用力把寧夏瘦弱的身體推倒在地,陳佳佳得意且高傲地睨了一眼倒在地上還護著懷里小貓的寧夏,不屑地嗤笑一聲後,砰的一聲把房間門甩上了,再次反鎖住。
「開門,開門,陳佳佳你給我開門!」這回,寧夏幾乎是立刻爬起來,再次用柔軟的手心重重地敲打著門板。
不要這麼對她,她只是想要小貓繼續活下去,繼續可以陪著她,讓她陰暗的生命里多那麼一絲溫暖的陽光而已。
可是為什麼,他們都不肯放過自己呢?
大約敲了半個小時的門,寧夏的嗓子都喊啞了,手心都紅腫成了一片,懷里的那只小貓再也發不出半點的聲音,原本暖呼呼的身子逐漸變得冰冷僵硬。

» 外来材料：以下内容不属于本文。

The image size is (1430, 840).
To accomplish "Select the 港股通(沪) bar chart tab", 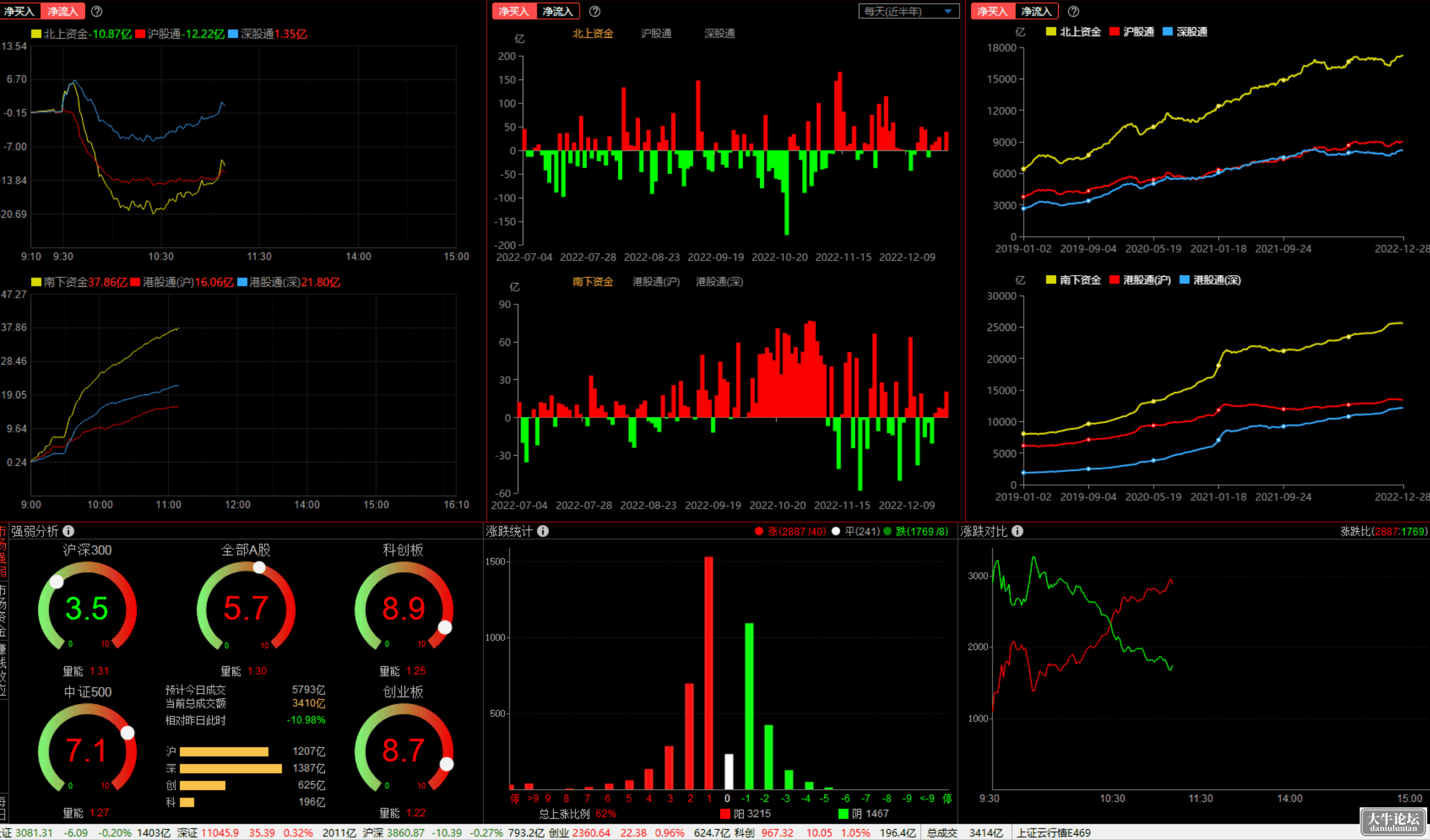I will click(656, 282).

寧夏明白此時此刻什麼都挽回不了,是自己的一己私欲,終究害死了這只無辜的小貓。
抱著懷中的小貓慢慢走回床邊坐下,寧夏用手一下又一下撫模著小貓僵硬冰冷的身體,滾燙的淚一滴接著一滴滾落到小貓的身體上。
夕陽西下,橘紅色的晚陽透過窗戶照射到房間里的一人一貓上,寧夏猶如被刻入了濃重的油彩畫面里,讓人看了會忍不住跟她一起悲傷。

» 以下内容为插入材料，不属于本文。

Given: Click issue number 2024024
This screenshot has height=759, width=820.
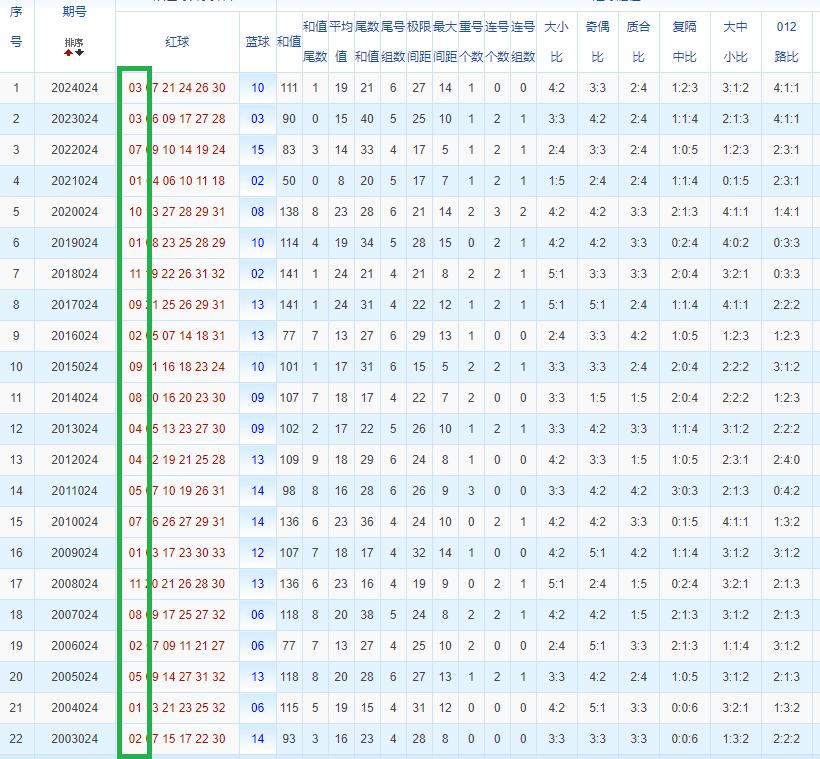Looking at the screenshot, I should click(x=75, y=88).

「葉少,你口袋里的電話一直在響,你怎麼不接啊!」葉振南今天有個很重要的圈子聚會,所以早就忘了今天要去接寧夏的事。
此時此刻的他,左擁右抱著兩個性感妖嬈的女人,嘴里叼著一根煙,咧著嘴邪笑,完全是一副紈褲子弟的標準模樣。
「你們聲音太吵了,本少沒听見!」葉振南邪邪地睨了一眼那些個狐朋狗友,慵懶地推開左手邊的一個女人,掏出兜里的電話按下了通話鍵。
「喂,哪位?」
慵懶而磁性的男性嗓音,重復了幾聲都等不到對方的答復。
當葉振南不耐煩正要掛斷電話之際,電話那頭卻響起了令他出乎意料的聲音。
「葉振南……小貓死了,是我害死了它……」寧夏沙啞的聲音如一陣清風刮進了葉振南的耳朵里,令他很意外地皺起了濃眉。
那只貓昨天獸醫說沒什麼大礙的,怎麼一個晚上就病死了呢?
葉振南單手握著手機,順便把右手邊的女人也推開了,立即站起了高大的身軀,走出包廂,到門外的走廊里接听電話。
「寶貝,你現在在哪里,本少去接你!」電話里,寧夏一直在斷斷續續地哽咽著,仿佛她要的只是一個听她發泄她痛苦的觀眾,而不要求葉振南給她任何的反應。
可葉振南就是該死的受不了寧夏的哽咽,除了那股揮之不去的焦躁感之外,他的心竟隨著寧夏每一次的抽泣而痙攣地疼痛著。
忍著想把自己手機摔碎的沖動,葉振南咬牙,盡量溫柔地哄著寧夏說出了她在哪里,然後迅速掛斷了電話。
「你們幾個慢慢玩,本少有事,先走了,今天的賬單都記在本上頭上!」推開包廂的門,葉振南果斷地沖自己的狐朋狗友說完,留下面面相覷的眾人,像股風一樣地消失在了眾人的眼里。
用最快的速度趕到了俞家,葉振南在陳佳佳開門後,長驅直入地跑上了樓。
「佳佳,把鑰匙給我!」擰不開門,聰明如葉振南,當然知道應該怎麼做。
「葉振南,這里是我家,你憑什麼對我頤指氣使的!」陳佳佳看不慣葉振南那高高在上,命令人的狂妄嘴臉,當即不客氣地怒罵道,「你們都瞎了眼嗎,死寧夏只是個殘廢,你們這些男人迷戀她什麼!」
陳佳佳嫉妒寧夏不僅有俞思慕護著,還有葉振南這麼個優秀的男人願意睡她,她心里嫉妒得要命!